##### SOURCE RECORDS #####

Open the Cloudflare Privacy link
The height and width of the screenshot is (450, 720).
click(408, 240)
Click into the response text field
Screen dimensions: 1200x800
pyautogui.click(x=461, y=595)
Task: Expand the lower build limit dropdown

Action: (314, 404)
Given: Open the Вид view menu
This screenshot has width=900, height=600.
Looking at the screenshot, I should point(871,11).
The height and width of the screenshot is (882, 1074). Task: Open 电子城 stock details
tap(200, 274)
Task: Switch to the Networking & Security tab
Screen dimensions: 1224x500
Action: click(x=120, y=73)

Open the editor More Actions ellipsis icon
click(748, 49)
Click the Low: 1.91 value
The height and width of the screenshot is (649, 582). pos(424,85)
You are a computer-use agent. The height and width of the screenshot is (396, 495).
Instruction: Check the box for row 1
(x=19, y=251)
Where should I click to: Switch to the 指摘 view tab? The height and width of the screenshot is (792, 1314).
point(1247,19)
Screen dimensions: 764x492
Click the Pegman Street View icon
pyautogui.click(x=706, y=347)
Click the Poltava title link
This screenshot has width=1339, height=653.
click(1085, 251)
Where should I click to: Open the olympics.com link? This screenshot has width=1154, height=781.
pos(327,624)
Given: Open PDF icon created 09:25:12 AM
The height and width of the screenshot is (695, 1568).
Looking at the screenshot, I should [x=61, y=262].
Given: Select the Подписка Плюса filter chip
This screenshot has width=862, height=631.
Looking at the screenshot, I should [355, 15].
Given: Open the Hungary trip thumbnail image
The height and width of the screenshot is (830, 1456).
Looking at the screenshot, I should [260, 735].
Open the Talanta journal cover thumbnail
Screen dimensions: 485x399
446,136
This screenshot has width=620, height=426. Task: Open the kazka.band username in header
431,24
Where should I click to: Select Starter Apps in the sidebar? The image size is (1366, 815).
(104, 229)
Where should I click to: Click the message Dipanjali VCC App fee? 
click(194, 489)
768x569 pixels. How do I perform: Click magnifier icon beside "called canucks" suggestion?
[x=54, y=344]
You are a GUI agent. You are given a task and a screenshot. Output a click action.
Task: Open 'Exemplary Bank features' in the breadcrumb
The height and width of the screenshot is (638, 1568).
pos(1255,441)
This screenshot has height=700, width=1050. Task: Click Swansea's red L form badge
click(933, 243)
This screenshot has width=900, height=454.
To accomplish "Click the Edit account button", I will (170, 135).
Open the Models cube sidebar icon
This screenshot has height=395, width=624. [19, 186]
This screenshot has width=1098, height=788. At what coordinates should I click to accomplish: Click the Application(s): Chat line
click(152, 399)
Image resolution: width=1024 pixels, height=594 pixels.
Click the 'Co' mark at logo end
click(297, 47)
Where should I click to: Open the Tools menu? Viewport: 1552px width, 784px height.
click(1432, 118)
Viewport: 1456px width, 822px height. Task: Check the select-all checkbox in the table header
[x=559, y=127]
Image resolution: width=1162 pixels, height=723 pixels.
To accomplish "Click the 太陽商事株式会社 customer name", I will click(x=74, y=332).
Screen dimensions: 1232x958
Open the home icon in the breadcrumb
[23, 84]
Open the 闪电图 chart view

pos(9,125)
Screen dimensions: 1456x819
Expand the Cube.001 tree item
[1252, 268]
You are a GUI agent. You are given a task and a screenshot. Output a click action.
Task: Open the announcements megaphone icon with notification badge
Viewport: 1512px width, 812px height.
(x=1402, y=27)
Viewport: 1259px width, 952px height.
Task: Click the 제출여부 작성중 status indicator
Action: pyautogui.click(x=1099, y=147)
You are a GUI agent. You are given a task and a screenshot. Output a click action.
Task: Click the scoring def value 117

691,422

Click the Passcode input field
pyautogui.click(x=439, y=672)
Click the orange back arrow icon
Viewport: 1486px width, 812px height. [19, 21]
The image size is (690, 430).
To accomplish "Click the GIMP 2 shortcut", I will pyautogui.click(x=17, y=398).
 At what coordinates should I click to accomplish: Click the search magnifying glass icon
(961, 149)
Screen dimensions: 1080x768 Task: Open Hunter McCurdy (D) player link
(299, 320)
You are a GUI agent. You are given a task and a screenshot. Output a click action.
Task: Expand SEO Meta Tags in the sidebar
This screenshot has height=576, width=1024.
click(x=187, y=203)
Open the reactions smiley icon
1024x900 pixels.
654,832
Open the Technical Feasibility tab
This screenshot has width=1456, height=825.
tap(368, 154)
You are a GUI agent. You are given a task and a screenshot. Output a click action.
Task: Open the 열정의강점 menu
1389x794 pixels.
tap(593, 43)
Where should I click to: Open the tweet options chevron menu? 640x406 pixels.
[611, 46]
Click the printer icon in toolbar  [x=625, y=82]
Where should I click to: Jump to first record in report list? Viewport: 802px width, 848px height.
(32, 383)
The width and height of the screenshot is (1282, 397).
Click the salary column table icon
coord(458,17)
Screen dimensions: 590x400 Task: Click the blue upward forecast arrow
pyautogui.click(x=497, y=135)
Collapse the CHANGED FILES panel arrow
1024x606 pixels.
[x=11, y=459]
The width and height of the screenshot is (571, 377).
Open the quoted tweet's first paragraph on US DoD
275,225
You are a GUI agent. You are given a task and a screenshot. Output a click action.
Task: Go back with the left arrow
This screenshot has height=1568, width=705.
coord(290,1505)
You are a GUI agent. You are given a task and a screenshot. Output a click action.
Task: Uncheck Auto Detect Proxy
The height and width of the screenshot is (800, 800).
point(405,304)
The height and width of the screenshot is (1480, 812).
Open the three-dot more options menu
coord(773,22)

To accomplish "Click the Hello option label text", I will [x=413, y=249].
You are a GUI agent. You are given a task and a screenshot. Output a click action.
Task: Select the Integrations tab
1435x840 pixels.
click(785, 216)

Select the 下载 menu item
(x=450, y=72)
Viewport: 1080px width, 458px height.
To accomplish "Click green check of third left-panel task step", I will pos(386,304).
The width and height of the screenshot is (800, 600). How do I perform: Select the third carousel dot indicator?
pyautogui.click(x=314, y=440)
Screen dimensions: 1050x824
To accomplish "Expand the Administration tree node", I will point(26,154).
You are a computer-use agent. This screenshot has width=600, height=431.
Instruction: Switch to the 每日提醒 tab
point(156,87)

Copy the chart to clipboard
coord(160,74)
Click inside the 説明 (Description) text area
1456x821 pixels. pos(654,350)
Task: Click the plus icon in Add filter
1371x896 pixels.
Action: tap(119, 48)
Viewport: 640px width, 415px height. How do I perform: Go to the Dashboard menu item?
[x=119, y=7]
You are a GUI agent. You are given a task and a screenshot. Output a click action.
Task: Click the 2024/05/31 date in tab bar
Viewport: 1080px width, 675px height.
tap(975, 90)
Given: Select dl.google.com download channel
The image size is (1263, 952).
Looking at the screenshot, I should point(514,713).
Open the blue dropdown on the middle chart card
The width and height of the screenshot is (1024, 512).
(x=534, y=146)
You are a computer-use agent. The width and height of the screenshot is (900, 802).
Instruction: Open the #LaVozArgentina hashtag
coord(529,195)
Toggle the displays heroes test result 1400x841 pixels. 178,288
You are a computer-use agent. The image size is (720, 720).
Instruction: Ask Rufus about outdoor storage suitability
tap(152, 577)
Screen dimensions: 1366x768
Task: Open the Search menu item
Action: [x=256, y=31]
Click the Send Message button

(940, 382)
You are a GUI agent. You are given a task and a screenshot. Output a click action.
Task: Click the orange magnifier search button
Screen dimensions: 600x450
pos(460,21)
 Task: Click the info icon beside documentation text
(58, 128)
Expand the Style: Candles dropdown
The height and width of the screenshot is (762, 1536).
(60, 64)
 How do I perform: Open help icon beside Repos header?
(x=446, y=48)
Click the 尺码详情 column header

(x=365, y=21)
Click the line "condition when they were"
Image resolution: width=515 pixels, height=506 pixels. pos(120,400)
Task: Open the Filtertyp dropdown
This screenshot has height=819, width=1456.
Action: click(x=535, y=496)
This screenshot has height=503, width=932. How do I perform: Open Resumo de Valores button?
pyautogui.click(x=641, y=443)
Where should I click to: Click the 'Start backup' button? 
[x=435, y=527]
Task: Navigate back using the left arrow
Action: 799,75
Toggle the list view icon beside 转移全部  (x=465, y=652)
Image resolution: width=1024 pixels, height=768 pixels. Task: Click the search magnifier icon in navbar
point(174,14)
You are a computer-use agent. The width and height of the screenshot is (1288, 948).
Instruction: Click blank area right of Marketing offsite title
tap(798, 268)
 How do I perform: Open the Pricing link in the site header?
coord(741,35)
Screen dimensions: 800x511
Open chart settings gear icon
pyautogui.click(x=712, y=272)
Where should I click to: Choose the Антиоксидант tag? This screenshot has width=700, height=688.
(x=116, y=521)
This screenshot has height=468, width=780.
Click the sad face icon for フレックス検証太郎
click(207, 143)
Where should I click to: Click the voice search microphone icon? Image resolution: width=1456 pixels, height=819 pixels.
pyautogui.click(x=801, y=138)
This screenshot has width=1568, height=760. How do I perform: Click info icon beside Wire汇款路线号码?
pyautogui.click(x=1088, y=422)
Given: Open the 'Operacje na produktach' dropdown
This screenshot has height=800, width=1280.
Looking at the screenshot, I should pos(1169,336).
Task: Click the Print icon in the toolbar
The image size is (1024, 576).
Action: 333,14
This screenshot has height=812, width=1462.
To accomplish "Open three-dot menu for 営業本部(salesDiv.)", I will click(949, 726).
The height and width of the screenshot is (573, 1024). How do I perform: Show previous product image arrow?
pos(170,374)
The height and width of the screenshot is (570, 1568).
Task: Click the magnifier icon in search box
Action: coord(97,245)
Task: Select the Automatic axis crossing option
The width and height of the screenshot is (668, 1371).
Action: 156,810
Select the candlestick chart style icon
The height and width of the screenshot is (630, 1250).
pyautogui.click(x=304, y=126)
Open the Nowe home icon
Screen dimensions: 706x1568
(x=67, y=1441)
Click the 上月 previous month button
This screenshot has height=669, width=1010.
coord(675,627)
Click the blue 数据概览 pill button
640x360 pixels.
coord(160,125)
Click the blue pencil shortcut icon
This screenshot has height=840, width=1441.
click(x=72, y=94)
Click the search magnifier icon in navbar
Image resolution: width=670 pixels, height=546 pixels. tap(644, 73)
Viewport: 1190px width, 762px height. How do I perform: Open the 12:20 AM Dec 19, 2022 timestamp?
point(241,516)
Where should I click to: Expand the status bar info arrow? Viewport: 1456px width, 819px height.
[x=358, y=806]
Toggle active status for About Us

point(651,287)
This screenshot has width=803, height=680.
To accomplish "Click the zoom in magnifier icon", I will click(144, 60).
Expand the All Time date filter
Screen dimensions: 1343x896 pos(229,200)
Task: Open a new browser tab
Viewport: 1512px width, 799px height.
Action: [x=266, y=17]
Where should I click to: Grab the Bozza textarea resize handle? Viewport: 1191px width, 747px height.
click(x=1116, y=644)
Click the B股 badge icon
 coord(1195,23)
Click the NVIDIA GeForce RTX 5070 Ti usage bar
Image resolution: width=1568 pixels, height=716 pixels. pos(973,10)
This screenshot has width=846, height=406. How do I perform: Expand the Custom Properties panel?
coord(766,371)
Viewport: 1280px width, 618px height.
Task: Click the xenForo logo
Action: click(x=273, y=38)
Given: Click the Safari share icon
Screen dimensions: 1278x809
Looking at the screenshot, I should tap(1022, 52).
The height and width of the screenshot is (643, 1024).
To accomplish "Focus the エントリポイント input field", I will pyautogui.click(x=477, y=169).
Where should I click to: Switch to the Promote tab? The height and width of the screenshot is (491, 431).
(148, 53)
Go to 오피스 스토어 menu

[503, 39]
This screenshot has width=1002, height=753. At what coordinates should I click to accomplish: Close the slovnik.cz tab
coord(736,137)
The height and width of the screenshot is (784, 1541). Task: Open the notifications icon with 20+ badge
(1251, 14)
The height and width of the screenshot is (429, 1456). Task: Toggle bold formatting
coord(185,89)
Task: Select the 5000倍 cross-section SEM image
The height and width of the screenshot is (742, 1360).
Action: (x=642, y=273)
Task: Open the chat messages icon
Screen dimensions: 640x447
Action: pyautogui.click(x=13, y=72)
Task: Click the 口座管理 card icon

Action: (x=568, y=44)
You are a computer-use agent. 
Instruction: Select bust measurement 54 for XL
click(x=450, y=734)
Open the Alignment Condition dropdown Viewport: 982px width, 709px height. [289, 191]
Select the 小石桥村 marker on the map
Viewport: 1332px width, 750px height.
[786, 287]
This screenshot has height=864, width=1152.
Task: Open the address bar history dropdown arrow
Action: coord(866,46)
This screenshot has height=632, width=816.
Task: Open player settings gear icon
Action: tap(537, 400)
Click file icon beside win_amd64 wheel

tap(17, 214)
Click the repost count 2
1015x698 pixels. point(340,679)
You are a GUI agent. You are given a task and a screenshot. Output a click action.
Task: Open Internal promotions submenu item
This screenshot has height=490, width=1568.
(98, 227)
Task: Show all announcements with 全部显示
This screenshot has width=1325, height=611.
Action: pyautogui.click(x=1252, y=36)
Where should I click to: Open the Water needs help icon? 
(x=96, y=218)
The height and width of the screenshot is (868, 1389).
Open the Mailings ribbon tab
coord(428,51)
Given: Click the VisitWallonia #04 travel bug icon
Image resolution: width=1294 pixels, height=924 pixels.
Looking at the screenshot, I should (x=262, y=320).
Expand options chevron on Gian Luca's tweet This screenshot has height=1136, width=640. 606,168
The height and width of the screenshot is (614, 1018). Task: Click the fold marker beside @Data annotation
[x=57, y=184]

#####

STATED PROBLEM:
Pull out each line of the items above that contains the string "left".

COMPLETED TASK:
Task: Go back with the left arrow
To accomplish "Click green check of third left-panel task step", I will pos(386,304).
Task: Navigate back using the left arrow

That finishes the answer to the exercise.